Entries =

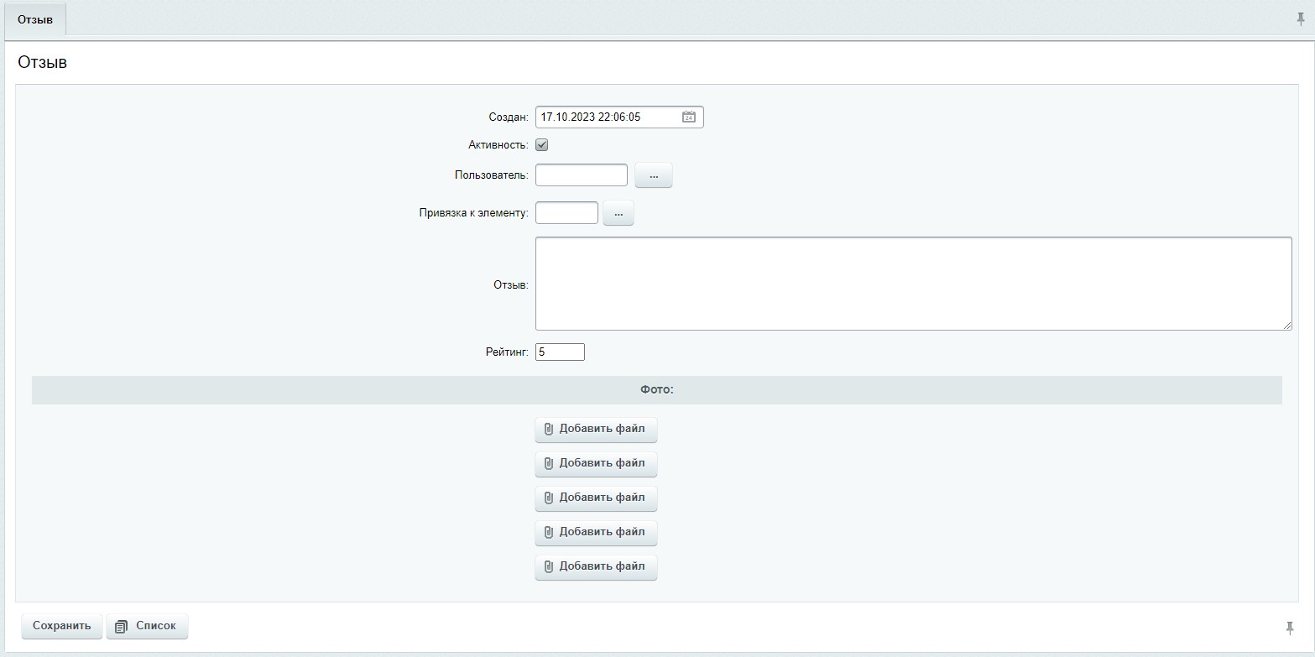Open the calendar picker in Создан field
Screen dimensions: 1315x657
click(x=689, y=117)
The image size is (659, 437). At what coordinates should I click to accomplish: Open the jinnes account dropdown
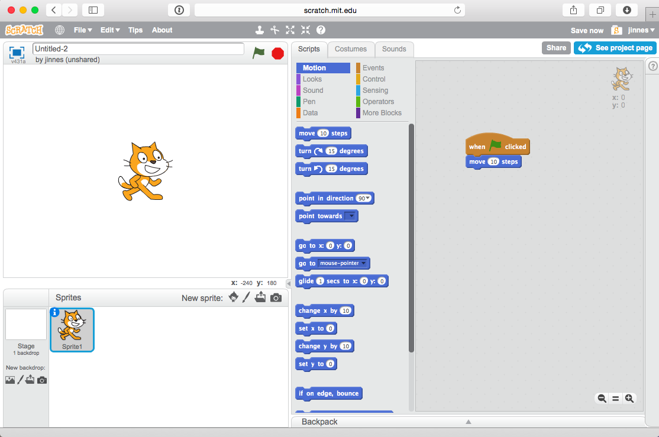click(x=640, y=30)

Stated goal =
Reproduce each line of the rows above word for word, omitting the pictures.

Exercise solution =
Open the calendar picker in Создан field
Screen dimensions: 1315x657
click(x=689, y=117)
The image size is (659, 437). At what coordinates should I click to accomplish: Open the jinnes account dropdown
click(x=640, y=30)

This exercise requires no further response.